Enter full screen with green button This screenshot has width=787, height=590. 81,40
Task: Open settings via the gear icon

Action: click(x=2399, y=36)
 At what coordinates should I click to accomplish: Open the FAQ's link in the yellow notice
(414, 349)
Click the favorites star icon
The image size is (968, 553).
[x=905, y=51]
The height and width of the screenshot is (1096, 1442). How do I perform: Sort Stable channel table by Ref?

### Action item:
From the line that holds "Task: Open settings via the gear icon" down to the last line of the material, copy every line exactly and add nothing.

### Your response:
Task: Open settings via the gear icon

Action: click(x=2399, y=36)
 At what coordinates should I click to accomplish: Open the FAQ's link in the yellow notice
(414, 349)
Click the favorites star icon
The image size is (968, 553).
[x=905, y=51]
The height and width of the screenshot is (1096, 1442). How do I perform: Sort Stable channel table by Ref?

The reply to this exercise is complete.